* Data for this task:
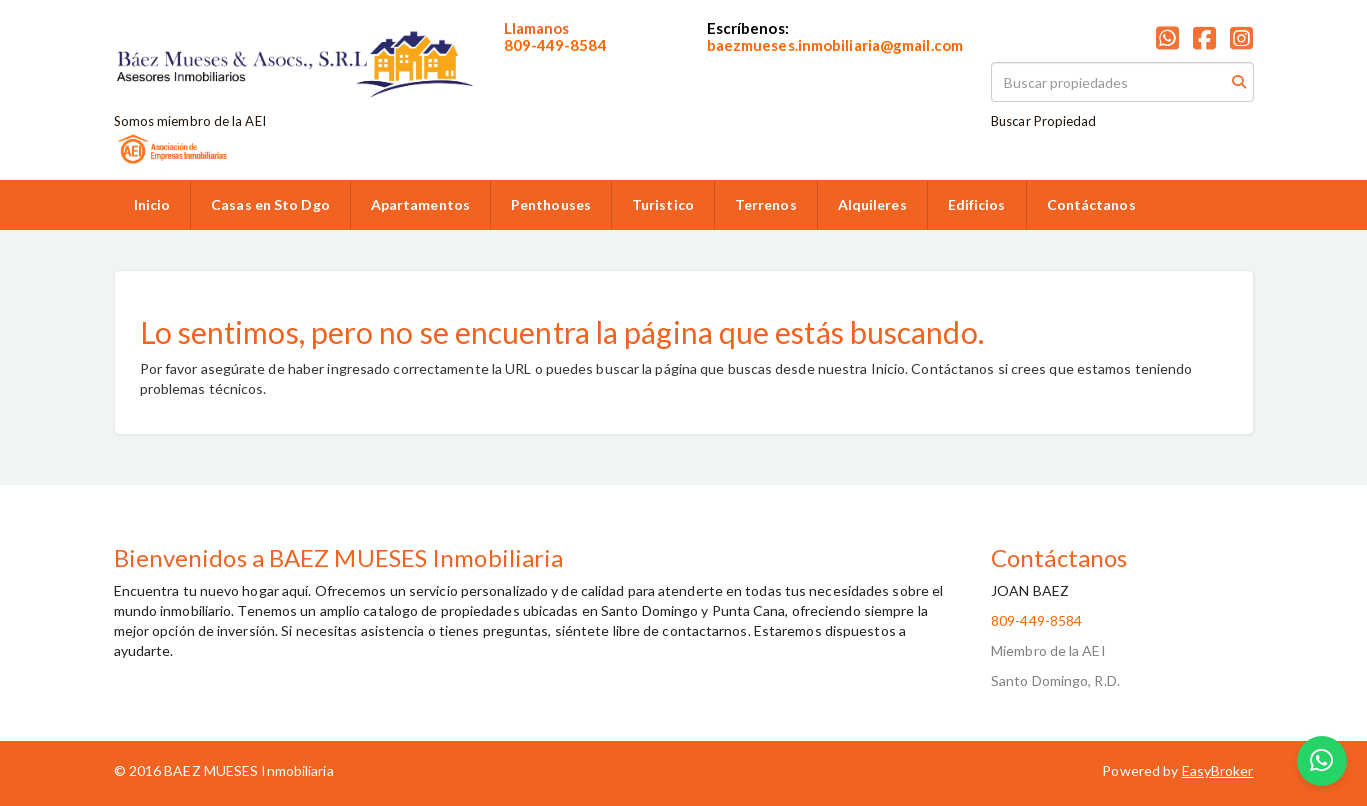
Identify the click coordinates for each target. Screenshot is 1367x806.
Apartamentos (420, 204)
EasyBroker (1218, 770)
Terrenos (766, 204)
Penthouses (551, 204)
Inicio (152, 204)
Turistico (663, 204)
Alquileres (872, 204)
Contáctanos (1091, 204)
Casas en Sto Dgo (270, 204)
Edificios (977, 204)
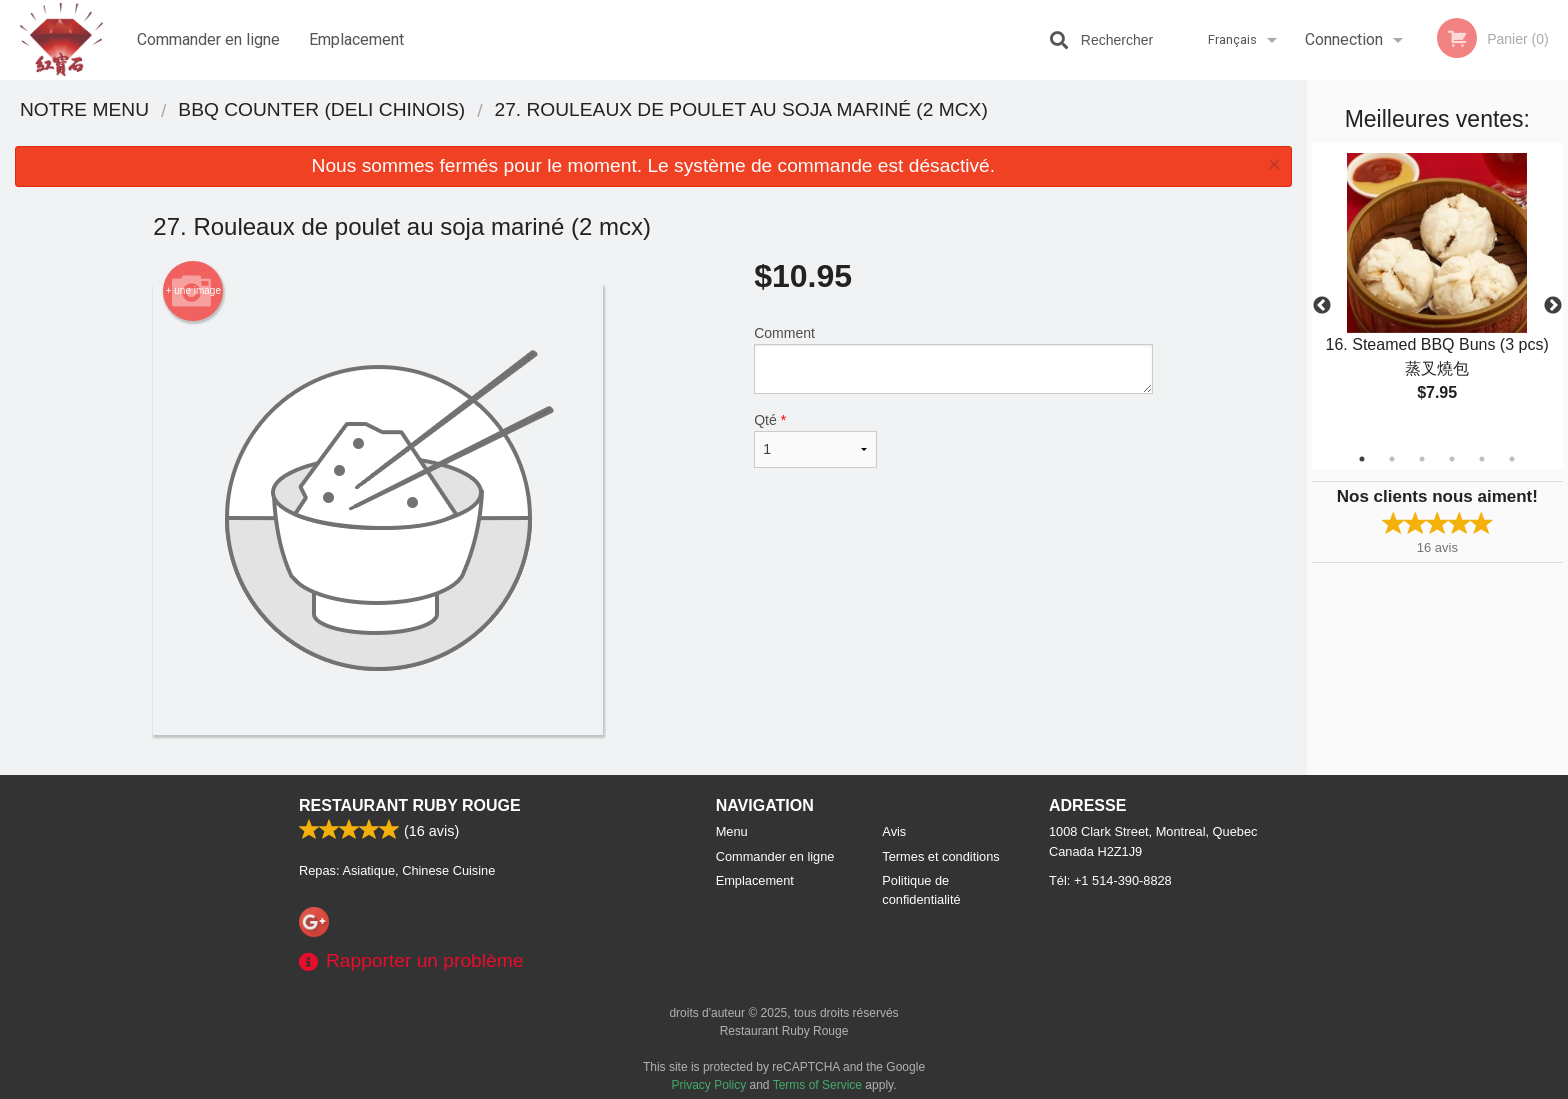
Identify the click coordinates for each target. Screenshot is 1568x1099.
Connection (1344, 39)
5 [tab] (1482, 459)
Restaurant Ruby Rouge (410, 805)
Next (1553, 306)
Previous (1322, 306)
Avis (894, 831)
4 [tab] (1452, 459)
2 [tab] (1392, 459)
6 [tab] (1512, 459)
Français (1232, 39)
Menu (732, 831)
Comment (953, 359)
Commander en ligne (208, 39)
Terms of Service (817, 1085)
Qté (815, 440)
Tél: (1110, 880)
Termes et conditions (940, 856)
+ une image (193, 291)
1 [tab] (1362, 459)
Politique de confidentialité (921, 890)
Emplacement (356, 39)
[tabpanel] (1437, 294)
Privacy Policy (709, 1085)
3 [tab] (1422, 459)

* Problem details:
Reproduce the listing above with every occurrence of "Screenshot" renamed to "Image" and all other wording left intact. Leave the pictures out.

* Response:
Identify the click coordinates for each target. Image is 1367x806.
Apartamentos (420, 204)
EasyBroker (1218, 770)
Terrenos (766, 204)
Penthouses (551, 204)
Inicio (152, 204)
Turistico (663, 204)
Alquileres (872, 204)
Contáctanos (1091, 204)
Casas en Sto Dgo (270, 204)
Edificios (977, 204)
Identify the click coordinates for each target. Image is 1568x1099.
Connection (1344, 39)
5 [tab] (1482, 459)
Restaurant Ruby Rouge (410, 805)
Next (1553, 306)
Previous (1322, 306)
Avis (894, 831)
4 [tab] (1452, 459)
2 [tab] (1392, 459)
6 [tab] (1512, 459)
Français (1232, 39)
Menu (732, 831)
Comment (953, 359)
Commander en ligne (208, 39)
Terms of Service (817, 1085)
Qté (815, 440)
Tél: (1110, 880)
Termes et conditions (940, 856)
+ une image (193, 291)
1 [tab] (1362, 459)
Politique de confidentialité (921, 890)
Emplacement (356, 39)
[tabpanel] (1437, 294)
Privacy Policy (709, 1085)
3 [tab] (1422, 459)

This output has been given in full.